Otros tantos mecanismos de control que se impusieron para abogar por un ideal de hombre contenido en apariencia y finanzas, sobrio y menos expresivo de sus sentimientos, se pusieron en marcha desde proyectos de los pedagogos nacionales: José María Luis Mora, Lerdo de Tejada, Justo Sierra y el mismo Benito Juárez.Y estos funcionaron desde manuales de urbanidad y buenas maneras, la confirmación y defensa de las logias liberales, la construcción de las universidades y colegios, desde la sublimación del deseo “homosocial” y la militancia de padres, maestros, sacerdotes y consejeros.

Referencias

Altamirano, Ignacio (1990), Clemencia, México, editores mexicanos unidos.

Bolufer, Mónica (2008), Mujeres y modernización: estrategias culturales y prácticas sociales (siglos XVIII-XX), Madrid: Instituto de la Mujer.

De Cuellar, José (2017), Historia De Chucho El Ninfo y Los Sureños, México, Penguin Classics.   

De Cuellar, José (2015), Ensalada de Pollos y Baile Cochino, México, Editorial Miguel Ángel Porrúa.

Fernández, José (1990), El periquillo sarniento. Argentina, México, Editorial Miguel Ángel Porrúa.

García, Ana (2006), El fracaso del amor. Género e individualismo en el siglo XIX mexicano, México, El Colegio de México/Universidad Autónoma del Estado de México.

González, Martín (2015), “Literatura y masculinidad en la primera modernidad mexicana: Apuntes de investigación en torno a tres novelas del México independiente”, Revista Interdisciplinaria de Estudios de Género, núm. 1, año 1, pp. 157-169. Recuperado de https://estudiosdegenero.colmex.mx/index.php/eg/article/view/21/21.
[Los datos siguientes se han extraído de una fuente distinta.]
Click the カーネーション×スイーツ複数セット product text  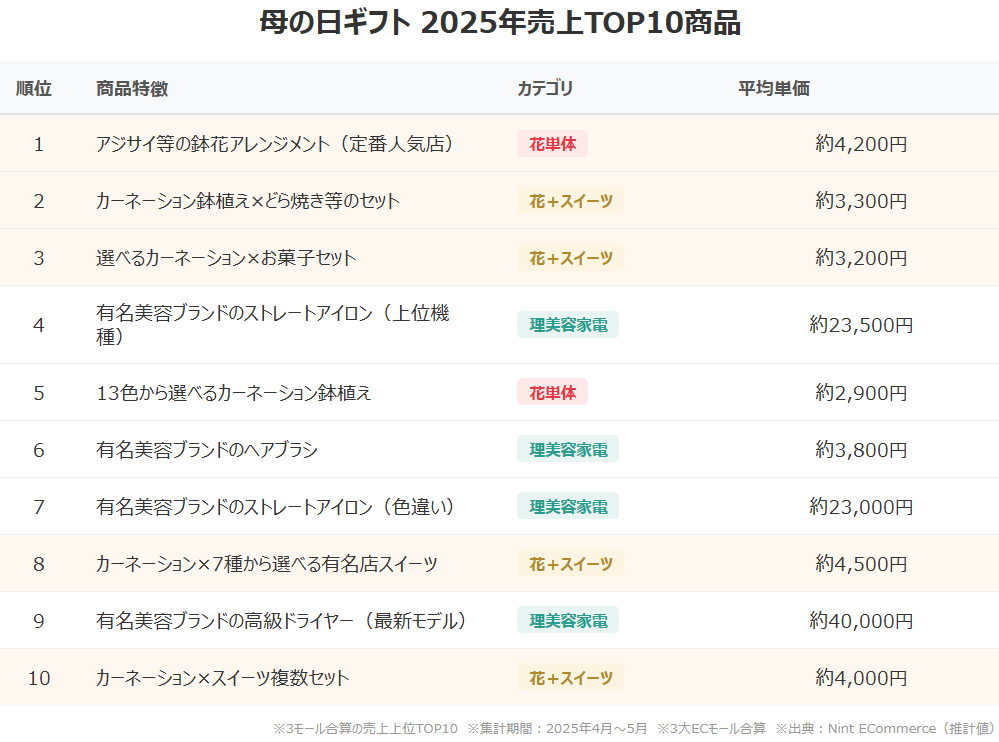click(223, 678)
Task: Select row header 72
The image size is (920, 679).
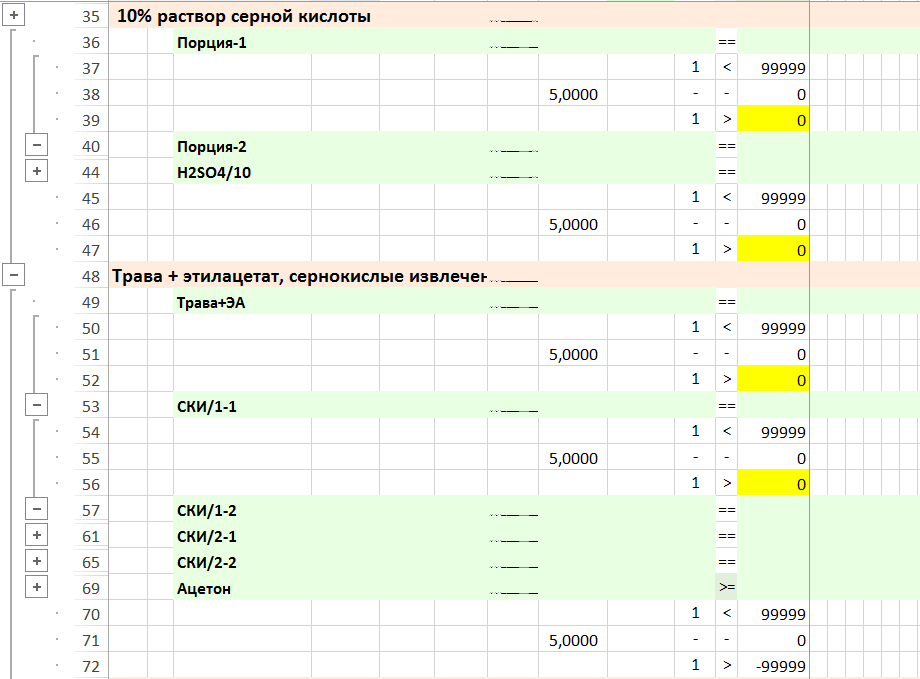Action: [91, 666]
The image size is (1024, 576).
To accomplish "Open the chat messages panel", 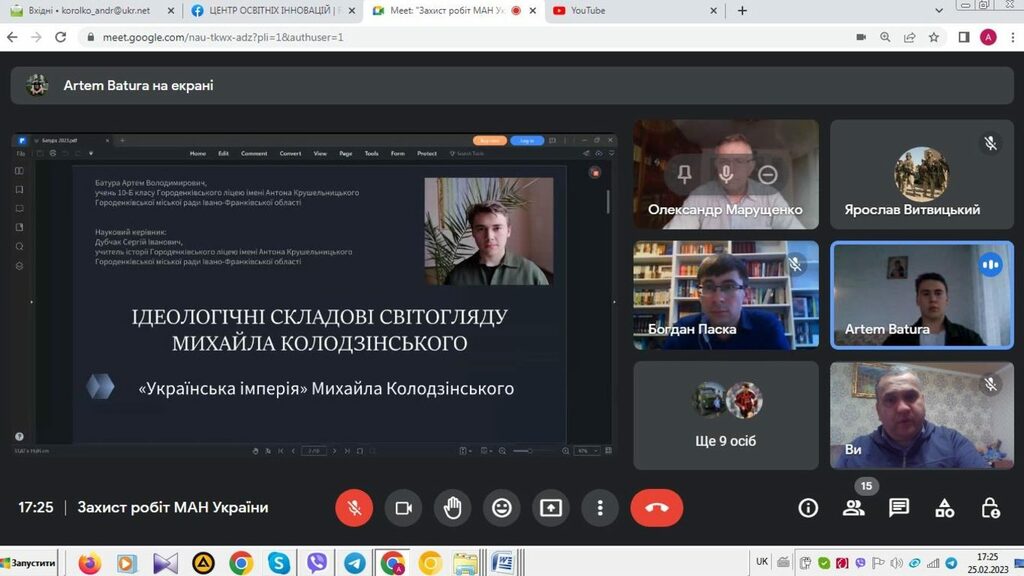I will pos(899,508).
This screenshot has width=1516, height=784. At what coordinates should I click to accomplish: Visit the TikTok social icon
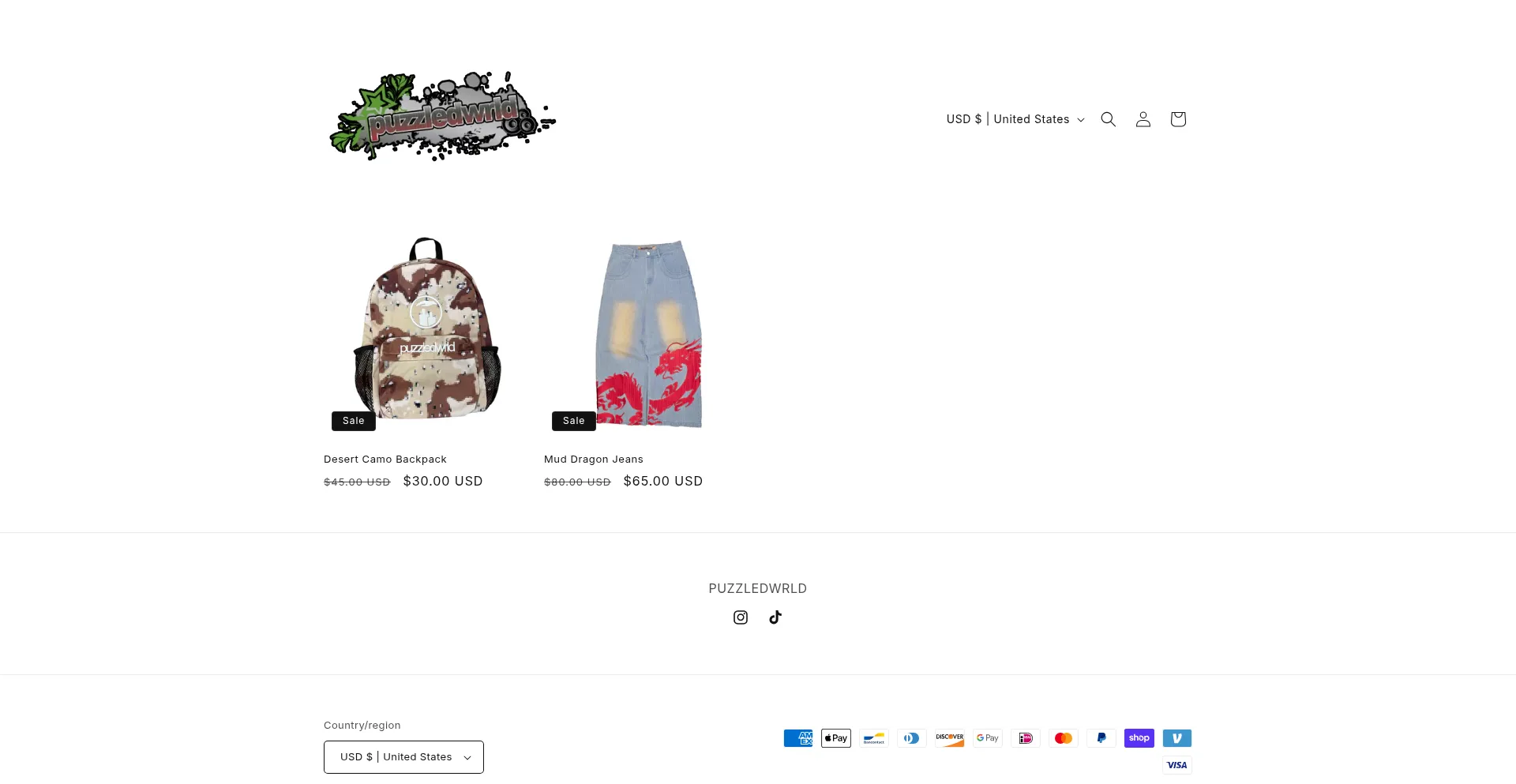[x=775, y=617]
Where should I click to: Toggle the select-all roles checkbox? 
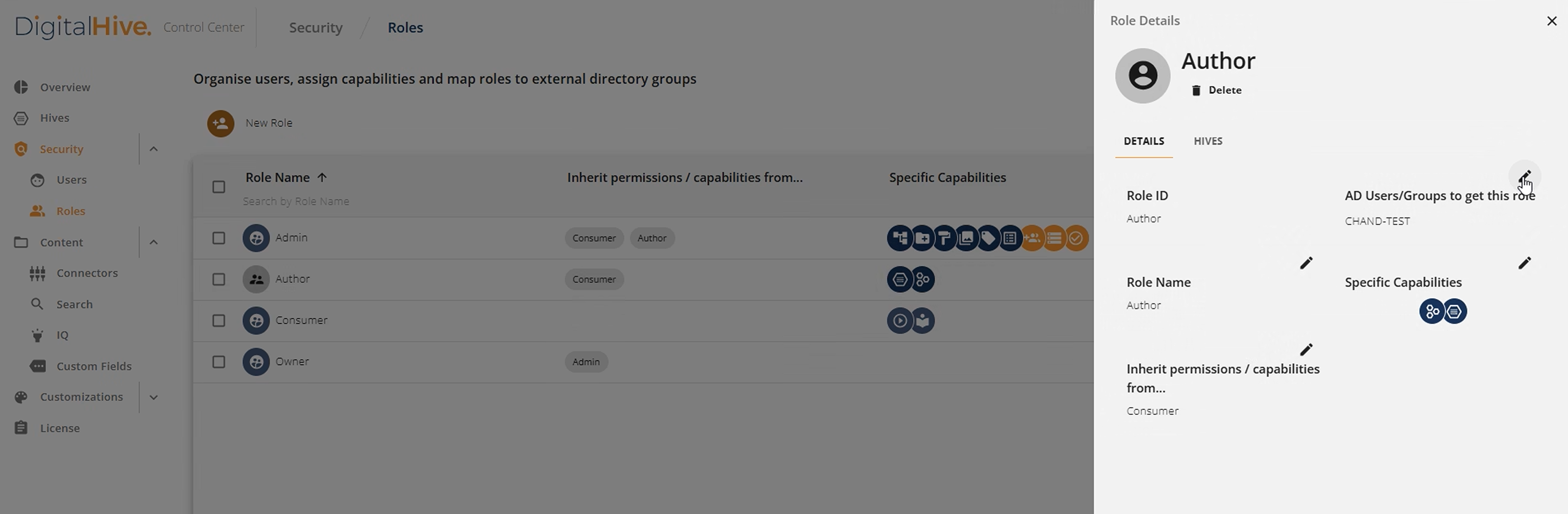[x=219, y=187]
Izquierdo, Jorge y Hartog, Guitté (2011), “Mestizaje, homoerotismo y revolución. Una trilogía de masculinidades mexicanas”, Estudios de masculinidades, vol. 9, núm. 1, s.p.

Laqueur, Thomas (1994),  La construcción del sexo. Cuerpo y género desde los grie­gos hasta Freud, Madrid, Cátedra.

Lara, Vonne (2016), “La famosa redada del -Baile de los cuarenta y uno-. Hipertextual”. Recuperado de https://hipertextual.com/2016/10/baile-de-los-cuarenta-y-uno-mexico

Peyrou, Florencia (2011), “Familia y política. Masculinidad y feminidad en el discurso democrático isabelino”. Historia y política, núm. 25, 2011, pp. 149-174.

Scott, Joan (1990), “El género, una categoría útil para el análisis histórico”, en Marta Lamas (comp.), El género, la construcción cultural de la diferencia sexual, México, Editorial Miguel Ángel Porrúa.

 

[1]Los falansterios eran comunidades rurales autosuficientes, que serían la base de la transformación social. Los falansterios se crearían por acción voluntaria de sus miembros y nunca deberían estar compuestos por más de 1.600 personas, que vivirían juntas en un edificio con todos los servicios colectivos. Todas las personas serían libres de elegir su trabajo, y lo podrían cambiar cuando quisieran.